Removing duplicate pushes to the stack need not be limited to constants. If we find instances where the same variable is pushed to the stack we can eliminate them too. Consider the following code, which uses an instance variable as a method argument:
public class test {
int k = 0 ;
public void f(int i, int j) {
}
public void g() {
f(k, k);
}
}
Compiling and disassembling this we find that the method call has been rendered as:
aload_0 aload_0 getfield test/k I aload_0 getfield test/k I invokevirtual test/f(II)V
The peephole optimiser can detect the duplicated aload/getfield
pair and replace the second occurrence with a dup. Since the
aload_0 is a one byte instruction and getfield
takes three bytes, this results in a net saving of three bytes.

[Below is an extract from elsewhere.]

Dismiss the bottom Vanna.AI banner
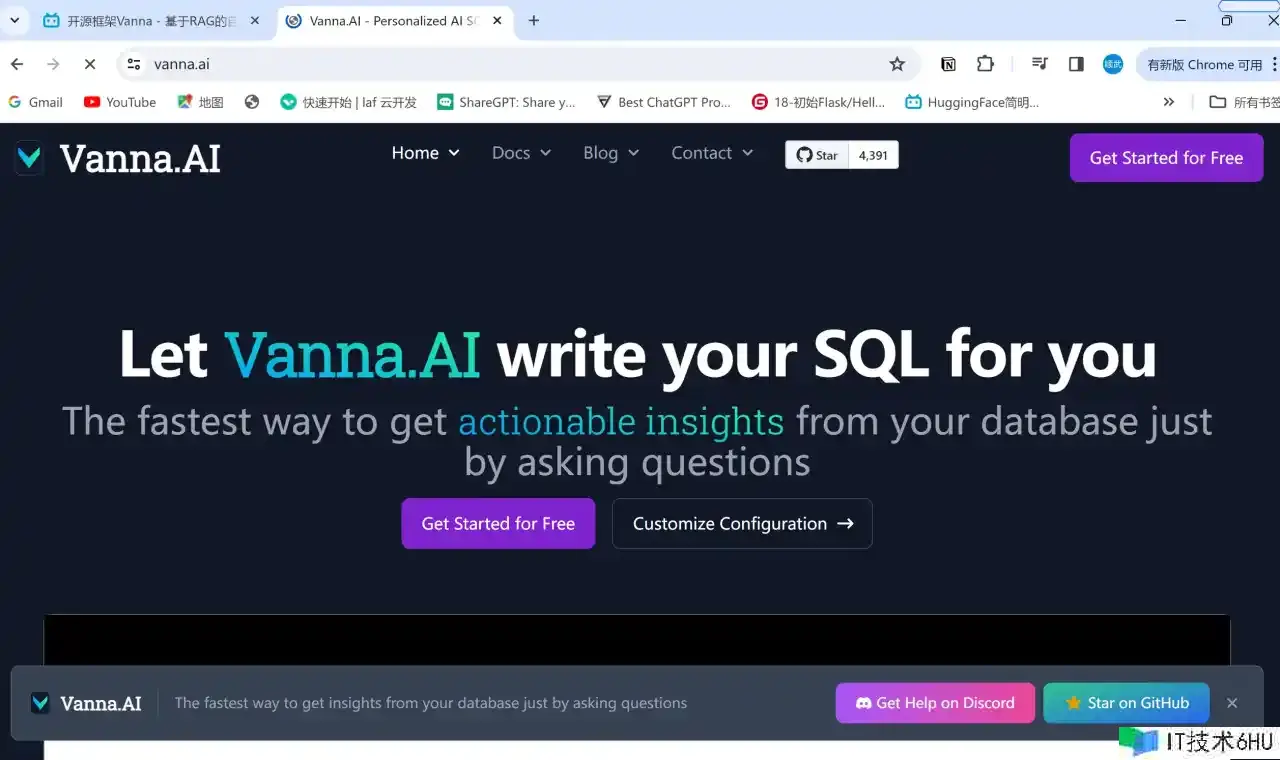This screenshot has width=1280, height=760. pyautogui.click(x=1232, y=703)
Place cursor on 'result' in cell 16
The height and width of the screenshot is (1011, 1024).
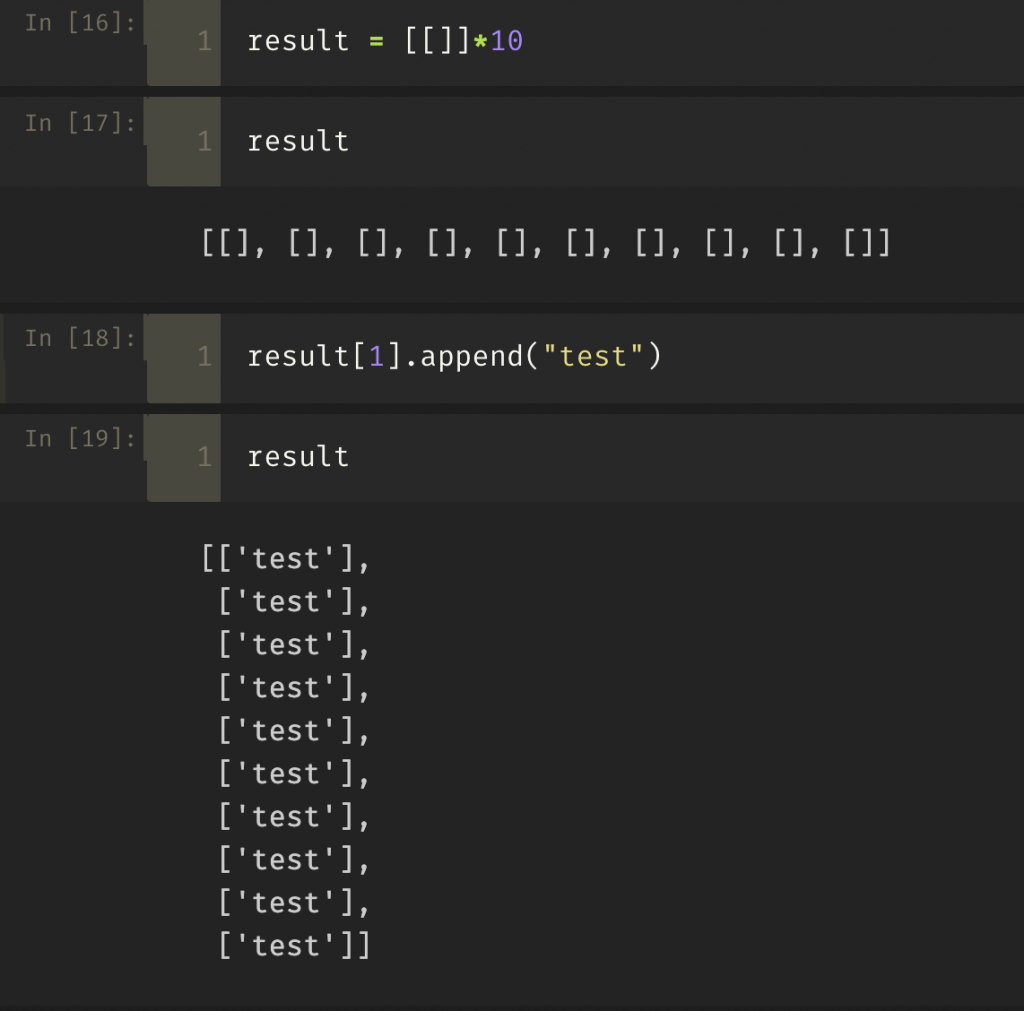[x=298, y=42]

In this case the object owning the instance variable is 'this', which is
available to the method f() as its first local variable.
Hence the aload_0 instruction. Only the first four local
variables can be accessed using this efficient form of aload.
If the reference to the object owning the instance variable were not in one
of the first four local variables a two byte aload would
need to be used. In extreme cases, with more than 256 local variables,
there is a three byte aload.
For example:
public class test {
int k = 0 ;
public void f(int i, int j) {
}
public void g() {
test a, b, c, d ;
a = b = c = d = new test() ;
f(d.k, d.k);
}
}
In this case the reference to the object owning the instance variable being pushed on the stack is in the fourth local variable, resulting in the slightly different assembly language code for the method call:
aload_0 aload 4 getfield test/k I aload 4 getfield test/k I invokevirtual test/f(II)V
All of the possible cases can be handled by one optimisation rule:
aload%1
getfield %2 I
aload%1
getfield %2 I
=
aload%1
getfield %2 I
dup
However, the examples above only used integer variables, where the last
operand of getfield is I. There are a
further seven case to handle: byte, character, float, object, short,
boolean and array variables. In these cases the second operands are
B, C, F, L...;,
S, Z, and [... respectively.
Moreover, there are two additional types, long and double (operands
J and D), which
require slightly different treatment. Since longs and doubles consume
two words on the stack we have to use the dup2 instruction
to replace the second aload/getfield pair.
Once again I have tested the results of the optimisations by measuring
the time taken to perform a million calls to the method g().
The time for the same number of method calls without any arguments
has been subtracted.
Variable Bytes Unoptimised Optimised
saved time (ms) time (ms)
int (aload_0) 3 1272 812
int (aload 15) 4 1380 871
long (aload_0) 3 1349 842
long (aload 15) 4 1973 921
Clearly, in all cases there are savings in the number of bytes and in execution time.